__About this exercise__. In full and word for word, copy the records that follow.
*** Records provided ***
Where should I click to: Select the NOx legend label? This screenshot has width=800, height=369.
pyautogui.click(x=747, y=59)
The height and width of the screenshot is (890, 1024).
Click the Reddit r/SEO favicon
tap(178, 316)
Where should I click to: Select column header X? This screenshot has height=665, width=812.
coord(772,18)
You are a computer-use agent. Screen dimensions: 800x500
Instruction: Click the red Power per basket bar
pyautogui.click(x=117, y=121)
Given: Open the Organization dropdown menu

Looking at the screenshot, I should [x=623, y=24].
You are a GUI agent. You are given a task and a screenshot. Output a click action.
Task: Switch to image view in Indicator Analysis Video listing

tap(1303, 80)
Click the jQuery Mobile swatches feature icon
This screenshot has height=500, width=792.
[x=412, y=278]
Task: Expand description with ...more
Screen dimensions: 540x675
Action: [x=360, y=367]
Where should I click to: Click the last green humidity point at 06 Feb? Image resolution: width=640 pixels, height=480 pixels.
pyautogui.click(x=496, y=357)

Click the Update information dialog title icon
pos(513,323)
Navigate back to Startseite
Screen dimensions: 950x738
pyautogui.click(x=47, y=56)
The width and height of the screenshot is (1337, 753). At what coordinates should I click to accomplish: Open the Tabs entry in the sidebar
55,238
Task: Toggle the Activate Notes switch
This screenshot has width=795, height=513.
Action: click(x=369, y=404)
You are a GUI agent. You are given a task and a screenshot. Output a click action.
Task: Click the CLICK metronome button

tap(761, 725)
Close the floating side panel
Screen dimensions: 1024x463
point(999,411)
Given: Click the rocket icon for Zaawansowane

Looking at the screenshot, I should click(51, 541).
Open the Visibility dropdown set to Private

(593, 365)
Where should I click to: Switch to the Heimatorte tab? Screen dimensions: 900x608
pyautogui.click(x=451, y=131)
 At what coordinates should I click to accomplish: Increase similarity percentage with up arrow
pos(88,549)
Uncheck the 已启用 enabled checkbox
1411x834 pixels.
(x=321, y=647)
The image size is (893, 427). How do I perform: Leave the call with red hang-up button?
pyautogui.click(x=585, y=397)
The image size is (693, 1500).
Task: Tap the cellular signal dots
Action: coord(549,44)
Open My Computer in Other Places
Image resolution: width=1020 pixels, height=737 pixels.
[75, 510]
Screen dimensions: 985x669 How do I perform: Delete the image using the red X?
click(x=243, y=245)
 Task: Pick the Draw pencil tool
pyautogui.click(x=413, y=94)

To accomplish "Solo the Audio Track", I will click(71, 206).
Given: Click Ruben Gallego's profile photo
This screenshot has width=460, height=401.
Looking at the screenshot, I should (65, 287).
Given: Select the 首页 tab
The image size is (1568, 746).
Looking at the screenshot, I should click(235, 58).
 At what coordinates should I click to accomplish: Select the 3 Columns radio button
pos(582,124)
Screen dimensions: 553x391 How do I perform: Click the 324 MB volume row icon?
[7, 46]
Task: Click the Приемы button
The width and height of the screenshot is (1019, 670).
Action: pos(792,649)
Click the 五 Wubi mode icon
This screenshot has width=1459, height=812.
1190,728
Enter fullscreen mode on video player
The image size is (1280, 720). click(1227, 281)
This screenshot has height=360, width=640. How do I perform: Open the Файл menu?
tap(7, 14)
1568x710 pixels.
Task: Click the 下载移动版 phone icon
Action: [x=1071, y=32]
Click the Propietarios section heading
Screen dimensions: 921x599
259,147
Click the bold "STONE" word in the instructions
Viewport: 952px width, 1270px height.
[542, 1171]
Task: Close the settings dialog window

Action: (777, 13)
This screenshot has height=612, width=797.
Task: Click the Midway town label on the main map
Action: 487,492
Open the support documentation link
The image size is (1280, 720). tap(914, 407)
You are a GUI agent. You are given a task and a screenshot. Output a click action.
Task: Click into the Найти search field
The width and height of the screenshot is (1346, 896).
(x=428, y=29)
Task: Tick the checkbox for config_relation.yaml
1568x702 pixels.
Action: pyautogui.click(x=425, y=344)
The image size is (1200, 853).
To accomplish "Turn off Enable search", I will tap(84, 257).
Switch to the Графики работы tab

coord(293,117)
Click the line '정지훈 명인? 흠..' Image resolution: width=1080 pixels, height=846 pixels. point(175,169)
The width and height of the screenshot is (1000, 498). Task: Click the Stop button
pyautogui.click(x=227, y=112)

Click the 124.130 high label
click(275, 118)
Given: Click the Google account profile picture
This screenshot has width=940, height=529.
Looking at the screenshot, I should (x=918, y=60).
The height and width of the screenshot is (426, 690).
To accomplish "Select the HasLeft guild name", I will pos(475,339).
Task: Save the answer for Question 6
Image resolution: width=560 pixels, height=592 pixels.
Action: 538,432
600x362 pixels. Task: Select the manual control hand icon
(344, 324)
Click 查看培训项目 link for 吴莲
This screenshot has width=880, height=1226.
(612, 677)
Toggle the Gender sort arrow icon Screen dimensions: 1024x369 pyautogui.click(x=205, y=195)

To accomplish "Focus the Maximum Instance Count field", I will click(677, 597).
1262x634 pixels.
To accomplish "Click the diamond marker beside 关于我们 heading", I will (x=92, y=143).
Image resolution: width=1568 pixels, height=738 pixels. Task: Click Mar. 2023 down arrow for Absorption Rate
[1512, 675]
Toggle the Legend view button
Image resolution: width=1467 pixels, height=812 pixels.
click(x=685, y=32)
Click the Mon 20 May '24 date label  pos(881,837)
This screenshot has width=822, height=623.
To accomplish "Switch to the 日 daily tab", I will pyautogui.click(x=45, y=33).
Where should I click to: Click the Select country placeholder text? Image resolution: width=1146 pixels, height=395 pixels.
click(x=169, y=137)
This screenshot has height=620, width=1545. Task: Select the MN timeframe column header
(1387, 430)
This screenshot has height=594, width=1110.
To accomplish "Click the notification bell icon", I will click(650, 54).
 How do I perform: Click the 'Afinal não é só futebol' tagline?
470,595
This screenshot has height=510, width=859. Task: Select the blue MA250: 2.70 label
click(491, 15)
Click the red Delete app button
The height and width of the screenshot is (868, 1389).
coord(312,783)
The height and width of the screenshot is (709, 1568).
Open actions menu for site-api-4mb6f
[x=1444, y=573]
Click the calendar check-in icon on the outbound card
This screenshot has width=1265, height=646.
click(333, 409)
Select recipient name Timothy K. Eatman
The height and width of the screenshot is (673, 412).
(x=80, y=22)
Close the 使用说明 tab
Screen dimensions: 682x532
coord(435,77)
***
__Written solution__.
Where should I click to: Select the NOx legend label? This screenshot has width=800, height=369.
pyautogui.click(x=747, y=59)
The height and width of the screenshot is (890, 1024).
Click the Reddit r/SEO favicon
tap(178, 316)
Where should I click to: Select column header X? This screenshot has height=665, width=812.
coord(772,18)
You are a computer-use agent. Screen dimensions: 800x500
Instruction: Click the red Power per basket bar
pyautogui.click(x=117, y=121)
Given: Open the Organization dropdown menu

Looking at the screenshot, I should [x=623, y=24].
You are a GUI agent. You are given a task and a screenshot. Output a click action.
Task: Switch to image view in Indicator Analysis Video listing

tap(1303, 80)
Click the jQuery Mobile swatches feature icon
This screenshot has height=500, width=792.
[x=412, y=278]
Task: Expand description with ...more
Screen dimensions: 540x675
Action: [x=360, y=367]
Where should I click to: Click the last green humidity point at 06 Feb? Image resolution: width=640 pixels, height=480 pixels.
pyautogui.click(x=496, y=357)

Click the Update information dialog title icon
pos(513,323)
Navigate back to Startseite
Screen dimensions: 950x738
pyautogui.click(x=47, y=56)
The width and height of the screenshot is (1337, 753). At what coordinates should I click to accomplish: Open the Tabs entry in the sidebar
55,238
Task: Toggle the Activate Notes switch
This screenshot has width=795, height=513.
Action: click(x=369, y=404)
You are a GUI agent. You are given a task and a screenshot. Output a click action.
Task: Click the CLICK metronome button

tap(761, 725)
Close the floating side panel
Screen dimensions: 1024x463
point(999,411)
Given: Click the rocket icon for Zaawansowane

Looking at the screenshot, I should click(51, 541).
Open the Visibility dropdown set to Private

(593, 365)
Where should I click to: Switch to the Heimatorte tab? Screen dimensions: 900x608
pyautogui.click(x=451, y=131)
 At what coordinates should I click to accomplish: Increase similarity percentage with up arrow
pos(88,549)
Uncheck the 已启用 enabled checkbox
1411x834 pixels.
(x=321, y=647)
The image size is (893, 427). How do I perform: Leave the call with red hang-up button?
pyautogui.click(x=585, y=397)
The image size is (693, 1500).
Task: Tap the cellular signal dots
Action: coord(549,44)
Open My Computer in Other Places
Image resolution: width=1020 pixels, height=737 pixels.
[75, 510]
Screen dimensions: 985x669 How do I perform: Delete the image using the red X?
click(x=243, y=245)
 Task: Pick the Draw pencil tool
pyautogui.click(x=413, y=94)

To accomplish "Solo the Audio Track", I will click(71, 206).
Given: Click Ruben Gallego's profile photo
This screenshot has width=460, height=401.
Looking at the screenshot, I should (65, 287).
Given: Select the 首页 tab
The image size is (1568, 746).
Looking at the screenshot, I should click(235, 58).
 At what coordinates should I click to accomplish: Select the 3 Columns radio button
pos(582,124)
Screen dimensions: 553x391 How do I perform: Click the 324 MB volume row icon?
[7, 46]
Task: Click the Приемы button
The width and height of the screenshot is (1019, 670).
Action: pos(792,649)
Click the 五 Wubi mode icon
This screenshot has width=1459, height=812.
1190,728
Enter fullscreen mode on video player
The image size is (1280, 720). click(1227, 281)
This screenshot has height=360, width=640. How do I perform: Open the Файл menu?
tap(7, 14)
1568x710 pixels.
Task: Click the 下载移动版 phone icon
Action: [x=1071, y=32]
Click the Propietarios section heading
Screen dimensions: 921x599
259,147
Click the bold "STONE" word in the instructions
Viewport: 952px width, 1270px height.
[542, 1171]
Task: Close the settings dialog window

Action: (777, 13)
This screenshot has height=612, width=797.
Task: Click the Midway town label on the main map
Action: 487,492
Open the support documentation link
The image size is (1280, 720). tap(914, 407)
You are a GUI agent. You are given a task and a screenshot. Output a click action.
Task: Click into the Найти search field
The width and height of the screenshot is (1346, 896).
(x=428, y=29)
Task: Tick the checkbox for config_relation.yaml
1568x702 pixels.
Action: pyautogui.click(x=425, y=344)
The image size is (1200, 853).
To accomplish "Turn off Enable search", I will tap(84, 257).
Switch to the Графики работы tab

coord(293,117)
Click the line '정지훈 명인? 흠..' Image resolution: width=1080 pixels, height=846 pixels. point(175,169)
The width and height of the screenshot is (1000, 498). Task: Click the Stop button
pyautogui.click(x=227, y=112)

Click the 124.130 high label
click(275, 118)
Given: Click the Google account profile picture
This screenshot has width=940, height=529.
Looking at the screenshot, I should (x=918, y=60).
The height and width of the screenshot is (426, 690).
To accomplish "Select the HasLeft guild name", I will pos(475,339).
Task: Save the answer for Question 6
Image resolution: width=560 pixels, height=592 pixels.
Action: 538,432
600x362 pixels. Task: Select the manual control hand icon
(344, 324)
Click 查看培训项目 link for 吴莲
This screenshot has width=880, height=1226.
(612, 677)
Toggle the Gender sort arrow icon Screen dimensions: 1024x369 pyautogui.click(x=205, y=195)

To accomplish "Focus the Maximum Instance Count field", I will click(677, 597).
1262x634 pixels.
To accomplish "Click the diamond marker beside 关于我们 heading", I will (x=92, y=143).
Image resolution: width=1568 pixels, height=738 pixels. Task: Click Mar. 2023 down arrow for Absorption Rate
[1512, 675]
Toggle the Legend view button
Image resolution: width=1467 pixels, height=812 pixels.
click(x=685, y=32)
Click the Mon 20 May '24 date label  pos(881,837)
This screenshot has width=822, height=623.
To accomplish "Switch to the 日 daily tab", I will pyautogui.click(x=45, y=33).
Where should I click to: Click the Select country placeholder text? Image resolution: width=1146 pixels, height=395 pixels.
click(x=169, y=137)
This screenshot has height=620, width=1545. Task: Select the MN timeframe column header
(1387, 430)
This screenshot has height=594, width=1110.
To accomplish "Click the notification bell icon", I will click(650, 54).
 How do I perform: Click the 'Afinal não é só futebol' tagline?
470,595
This screenshot has height=510, width=859. Task: Select the blue MA250: 2.70 label
click(491, 15)
Click the red Delete app button
The height and width of the screenshot is (868, 1389).
coord(312,783)
The height and width of the screenshot is (709, 1568).
Open actions menu for site-api-4mb6f
[x=1444, y=573]
Click the calendar check-in icon on the outbound card
This screenshot has width=1265, height=646.
click(333, 409)
Select recipient name Timothy K. Eatman
The height and width of the screenshot is (673, 412).
(x=80, y=22)
Close the 使用说明 tab
Screen dimensions: 682x532
coord(435,77)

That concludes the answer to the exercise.